_Assignment_
The entries below contain a line with "élmény (263, 50)" and a line with "Világzene (25, 2101)". Retype exactly everything from the first down to the second, both included, and nothing else.

───── Supplied data ─────

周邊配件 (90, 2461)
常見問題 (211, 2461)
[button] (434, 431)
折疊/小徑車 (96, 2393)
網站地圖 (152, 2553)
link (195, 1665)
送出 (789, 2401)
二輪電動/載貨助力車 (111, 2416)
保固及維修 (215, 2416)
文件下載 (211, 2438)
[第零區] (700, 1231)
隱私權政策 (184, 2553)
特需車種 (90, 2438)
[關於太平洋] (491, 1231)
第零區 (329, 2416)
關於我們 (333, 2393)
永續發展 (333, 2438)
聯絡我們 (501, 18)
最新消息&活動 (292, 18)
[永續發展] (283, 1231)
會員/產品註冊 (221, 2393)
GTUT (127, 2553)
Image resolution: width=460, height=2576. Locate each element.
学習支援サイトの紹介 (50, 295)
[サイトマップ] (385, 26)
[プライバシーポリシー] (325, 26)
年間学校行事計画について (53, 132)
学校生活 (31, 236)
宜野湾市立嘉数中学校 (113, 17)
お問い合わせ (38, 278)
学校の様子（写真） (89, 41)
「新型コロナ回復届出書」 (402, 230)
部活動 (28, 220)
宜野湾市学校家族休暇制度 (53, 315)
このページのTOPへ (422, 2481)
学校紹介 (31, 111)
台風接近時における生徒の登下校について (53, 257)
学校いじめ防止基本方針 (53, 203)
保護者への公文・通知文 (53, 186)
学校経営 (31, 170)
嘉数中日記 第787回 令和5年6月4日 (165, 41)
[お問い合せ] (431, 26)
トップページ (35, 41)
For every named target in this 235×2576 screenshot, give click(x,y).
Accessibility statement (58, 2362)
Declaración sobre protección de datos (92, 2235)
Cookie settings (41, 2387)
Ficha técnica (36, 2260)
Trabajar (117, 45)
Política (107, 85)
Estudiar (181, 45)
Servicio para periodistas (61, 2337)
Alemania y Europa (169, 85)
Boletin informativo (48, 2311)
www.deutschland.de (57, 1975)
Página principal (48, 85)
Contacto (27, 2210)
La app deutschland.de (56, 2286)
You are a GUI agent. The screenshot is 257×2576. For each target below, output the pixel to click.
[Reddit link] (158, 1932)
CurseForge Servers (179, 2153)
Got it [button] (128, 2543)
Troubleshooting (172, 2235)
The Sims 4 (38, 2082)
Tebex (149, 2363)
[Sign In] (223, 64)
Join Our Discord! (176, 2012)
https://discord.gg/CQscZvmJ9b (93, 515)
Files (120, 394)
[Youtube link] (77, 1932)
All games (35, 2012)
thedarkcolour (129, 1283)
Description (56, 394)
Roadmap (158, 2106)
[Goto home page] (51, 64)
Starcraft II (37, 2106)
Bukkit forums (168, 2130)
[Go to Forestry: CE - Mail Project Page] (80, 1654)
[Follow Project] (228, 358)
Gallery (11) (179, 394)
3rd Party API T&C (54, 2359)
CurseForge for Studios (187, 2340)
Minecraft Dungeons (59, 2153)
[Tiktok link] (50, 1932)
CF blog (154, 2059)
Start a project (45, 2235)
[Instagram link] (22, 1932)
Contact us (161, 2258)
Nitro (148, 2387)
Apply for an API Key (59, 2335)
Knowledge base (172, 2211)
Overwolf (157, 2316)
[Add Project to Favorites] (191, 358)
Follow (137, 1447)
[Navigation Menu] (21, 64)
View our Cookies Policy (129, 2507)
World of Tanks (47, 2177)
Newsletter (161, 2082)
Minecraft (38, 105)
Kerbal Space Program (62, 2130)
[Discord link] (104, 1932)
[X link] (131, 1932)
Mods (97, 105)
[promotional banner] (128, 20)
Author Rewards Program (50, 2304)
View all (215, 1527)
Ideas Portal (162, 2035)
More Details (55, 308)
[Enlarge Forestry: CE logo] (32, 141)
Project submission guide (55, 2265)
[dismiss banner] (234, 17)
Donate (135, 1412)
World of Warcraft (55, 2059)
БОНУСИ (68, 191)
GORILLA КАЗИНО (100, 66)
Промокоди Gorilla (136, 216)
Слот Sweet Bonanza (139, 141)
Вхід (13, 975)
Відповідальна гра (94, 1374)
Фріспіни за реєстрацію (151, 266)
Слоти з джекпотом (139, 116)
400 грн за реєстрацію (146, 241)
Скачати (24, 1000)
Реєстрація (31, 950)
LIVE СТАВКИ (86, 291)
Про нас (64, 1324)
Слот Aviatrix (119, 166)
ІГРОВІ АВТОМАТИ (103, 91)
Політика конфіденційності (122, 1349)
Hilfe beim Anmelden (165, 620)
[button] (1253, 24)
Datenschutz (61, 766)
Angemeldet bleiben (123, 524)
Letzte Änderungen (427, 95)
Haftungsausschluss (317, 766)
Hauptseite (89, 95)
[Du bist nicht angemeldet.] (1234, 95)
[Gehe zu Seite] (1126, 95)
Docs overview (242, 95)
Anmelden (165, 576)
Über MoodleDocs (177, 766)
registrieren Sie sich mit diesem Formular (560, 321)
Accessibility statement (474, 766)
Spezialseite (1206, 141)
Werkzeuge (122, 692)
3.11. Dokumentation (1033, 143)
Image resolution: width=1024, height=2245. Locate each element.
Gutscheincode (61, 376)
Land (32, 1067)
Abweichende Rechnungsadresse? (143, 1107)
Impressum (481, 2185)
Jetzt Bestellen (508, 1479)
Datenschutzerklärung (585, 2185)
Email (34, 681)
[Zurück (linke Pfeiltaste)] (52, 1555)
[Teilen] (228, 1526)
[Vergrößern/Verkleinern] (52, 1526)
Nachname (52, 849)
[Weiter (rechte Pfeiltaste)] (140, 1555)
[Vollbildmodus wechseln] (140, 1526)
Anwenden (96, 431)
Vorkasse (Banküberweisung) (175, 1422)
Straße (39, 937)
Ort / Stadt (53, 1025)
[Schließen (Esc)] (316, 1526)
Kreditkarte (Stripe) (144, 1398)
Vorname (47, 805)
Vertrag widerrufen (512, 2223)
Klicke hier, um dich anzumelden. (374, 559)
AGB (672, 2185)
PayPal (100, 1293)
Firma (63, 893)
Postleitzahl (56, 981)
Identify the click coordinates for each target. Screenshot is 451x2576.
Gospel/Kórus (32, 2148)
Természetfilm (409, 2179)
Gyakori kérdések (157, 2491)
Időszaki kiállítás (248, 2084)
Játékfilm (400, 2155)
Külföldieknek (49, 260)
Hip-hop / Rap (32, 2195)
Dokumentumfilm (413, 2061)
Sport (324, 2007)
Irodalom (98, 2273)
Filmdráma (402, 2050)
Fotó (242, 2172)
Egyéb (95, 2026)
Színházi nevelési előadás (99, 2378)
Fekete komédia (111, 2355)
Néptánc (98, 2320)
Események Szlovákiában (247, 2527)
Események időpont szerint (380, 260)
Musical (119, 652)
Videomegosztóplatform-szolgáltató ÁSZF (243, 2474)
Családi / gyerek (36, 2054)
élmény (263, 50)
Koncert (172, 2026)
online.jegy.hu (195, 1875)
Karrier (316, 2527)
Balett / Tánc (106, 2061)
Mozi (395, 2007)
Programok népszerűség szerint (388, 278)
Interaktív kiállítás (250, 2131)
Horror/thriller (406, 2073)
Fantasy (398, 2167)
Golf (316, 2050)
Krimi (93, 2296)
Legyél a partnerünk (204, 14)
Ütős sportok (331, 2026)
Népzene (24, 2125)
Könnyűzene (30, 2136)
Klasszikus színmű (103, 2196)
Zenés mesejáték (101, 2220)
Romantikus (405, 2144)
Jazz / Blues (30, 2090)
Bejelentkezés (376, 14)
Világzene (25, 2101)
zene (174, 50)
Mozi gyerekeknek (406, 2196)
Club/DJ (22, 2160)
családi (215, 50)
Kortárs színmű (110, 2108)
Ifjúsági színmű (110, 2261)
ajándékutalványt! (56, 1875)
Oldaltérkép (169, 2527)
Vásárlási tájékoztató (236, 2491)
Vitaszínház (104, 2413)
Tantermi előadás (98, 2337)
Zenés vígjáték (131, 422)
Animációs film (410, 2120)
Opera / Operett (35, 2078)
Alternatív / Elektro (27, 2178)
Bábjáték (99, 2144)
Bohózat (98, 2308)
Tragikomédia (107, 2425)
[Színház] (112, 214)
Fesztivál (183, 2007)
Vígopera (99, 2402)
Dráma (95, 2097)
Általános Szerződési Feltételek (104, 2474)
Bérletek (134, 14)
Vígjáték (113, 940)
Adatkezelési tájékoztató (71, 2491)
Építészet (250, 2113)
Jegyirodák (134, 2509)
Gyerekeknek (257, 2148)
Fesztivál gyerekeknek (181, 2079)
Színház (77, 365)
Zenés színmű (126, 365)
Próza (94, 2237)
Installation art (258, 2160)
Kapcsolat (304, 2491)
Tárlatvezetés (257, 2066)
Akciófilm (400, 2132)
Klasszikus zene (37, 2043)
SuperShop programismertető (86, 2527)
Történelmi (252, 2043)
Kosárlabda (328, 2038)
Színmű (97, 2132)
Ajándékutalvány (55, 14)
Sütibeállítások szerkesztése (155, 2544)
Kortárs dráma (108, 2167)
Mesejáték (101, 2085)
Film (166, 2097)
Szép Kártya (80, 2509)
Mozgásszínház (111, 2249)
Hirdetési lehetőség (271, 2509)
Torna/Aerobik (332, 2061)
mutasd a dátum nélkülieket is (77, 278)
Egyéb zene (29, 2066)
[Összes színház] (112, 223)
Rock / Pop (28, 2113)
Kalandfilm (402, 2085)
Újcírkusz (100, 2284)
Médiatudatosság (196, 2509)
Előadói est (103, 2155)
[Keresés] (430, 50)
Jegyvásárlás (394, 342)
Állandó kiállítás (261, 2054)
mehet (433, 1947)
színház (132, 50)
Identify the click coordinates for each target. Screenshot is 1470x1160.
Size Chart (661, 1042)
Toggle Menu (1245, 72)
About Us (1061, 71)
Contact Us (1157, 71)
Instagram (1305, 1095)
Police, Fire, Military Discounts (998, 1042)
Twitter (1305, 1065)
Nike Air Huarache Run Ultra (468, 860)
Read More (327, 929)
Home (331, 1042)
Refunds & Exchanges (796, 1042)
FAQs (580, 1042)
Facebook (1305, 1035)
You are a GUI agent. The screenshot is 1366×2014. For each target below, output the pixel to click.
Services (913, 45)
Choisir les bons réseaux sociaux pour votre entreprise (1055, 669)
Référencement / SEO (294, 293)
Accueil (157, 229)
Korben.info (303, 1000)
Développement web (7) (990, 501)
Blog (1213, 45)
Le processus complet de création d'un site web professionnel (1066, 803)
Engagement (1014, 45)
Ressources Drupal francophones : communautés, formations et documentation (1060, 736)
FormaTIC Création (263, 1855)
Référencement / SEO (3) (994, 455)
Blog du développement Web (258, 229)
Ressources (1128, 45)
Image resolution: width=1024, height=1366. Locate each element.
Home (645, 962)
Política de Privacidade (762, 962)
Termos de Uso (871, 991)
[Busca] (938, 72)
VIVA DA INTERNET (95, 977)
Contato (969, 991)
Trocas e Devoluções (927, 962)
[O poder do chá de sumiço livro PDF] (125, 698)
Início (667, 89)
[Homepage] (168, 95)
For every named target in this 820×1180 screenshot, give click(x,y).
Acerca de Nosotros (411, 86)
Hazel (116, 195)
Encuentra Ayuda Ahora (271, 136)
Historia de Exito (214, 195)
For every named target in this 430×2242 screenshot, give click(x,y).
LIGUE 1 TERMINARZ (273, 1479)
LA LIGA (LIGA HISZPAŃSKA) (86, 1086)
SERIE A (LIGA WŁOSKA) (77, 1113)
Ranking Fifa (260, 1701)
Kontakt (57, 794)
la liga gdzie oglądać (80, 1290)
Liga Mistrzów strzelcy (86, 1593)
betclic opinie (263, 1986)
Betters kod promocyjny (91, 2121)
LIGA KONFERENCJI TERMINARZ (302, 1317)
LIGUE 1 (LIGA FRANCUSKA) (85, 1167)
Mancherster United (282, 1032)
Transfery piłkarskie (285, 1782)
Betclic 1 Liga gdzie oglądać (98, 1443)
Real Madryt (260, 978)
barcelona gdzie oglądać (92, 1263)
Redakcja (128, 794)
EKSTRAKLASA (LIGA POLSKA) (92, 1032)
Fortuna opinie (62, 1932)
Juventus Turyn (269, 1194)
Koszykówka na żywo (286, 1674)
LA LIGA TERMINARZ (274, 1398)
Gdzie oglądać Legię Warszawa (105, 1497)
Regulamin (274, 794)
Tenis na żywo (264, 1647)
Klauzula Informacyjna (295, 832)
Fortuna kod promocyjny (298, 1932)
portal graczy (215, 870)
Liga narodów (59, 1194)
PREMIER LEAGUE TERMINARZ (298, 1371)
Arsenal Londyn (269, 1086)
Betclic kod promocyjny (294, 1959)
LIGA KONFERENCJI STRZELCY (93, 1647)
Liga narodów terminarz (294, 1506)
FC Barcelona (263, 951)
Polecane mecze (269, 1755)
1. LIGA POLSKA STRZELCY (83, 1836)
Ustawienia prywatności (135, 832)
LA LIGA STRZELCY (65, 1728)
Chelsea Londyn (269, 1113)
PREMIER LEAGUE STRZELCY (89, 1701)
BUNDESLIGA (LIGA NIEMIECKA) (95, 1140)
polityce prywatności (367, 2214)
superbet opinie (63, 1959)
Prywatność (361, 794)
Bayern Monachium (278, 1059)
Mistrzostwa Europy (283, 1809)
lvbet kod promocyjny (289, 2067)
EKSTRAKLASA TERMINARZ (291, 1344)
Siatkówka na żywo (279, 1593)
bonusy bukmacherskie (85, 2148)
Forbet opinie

─────

_Response to this task_
élmény (263, 50)
Koncert (172, 2026)
online.jegy.hu (195, 1875)
Karrier (316, 2527)
Balett / Tánc (106, 2061)
Mozi (395, 2007)
Programok népszerűség szerint (388, 278)
Interaktív kiállítás (250, 2131)
Horror/thriller (406, 2073)
Fantasy (398, 2167)
Golf (316, 2050)
Krimi (93, 2296)
Legyél a partnerünk (204, 14)
Ütős sportok (331, 2026)
Népzene (24, 2125)
Könnyűzene (30, 2136)
Klasszikus színmű (103, 2196)
Zenés mesejáték (101, 2220)
Romantikus (405, 2144)
Jazz / Blues (30, 2090)
Bejelentkezés (376, 14)
Világzene (25, 2101)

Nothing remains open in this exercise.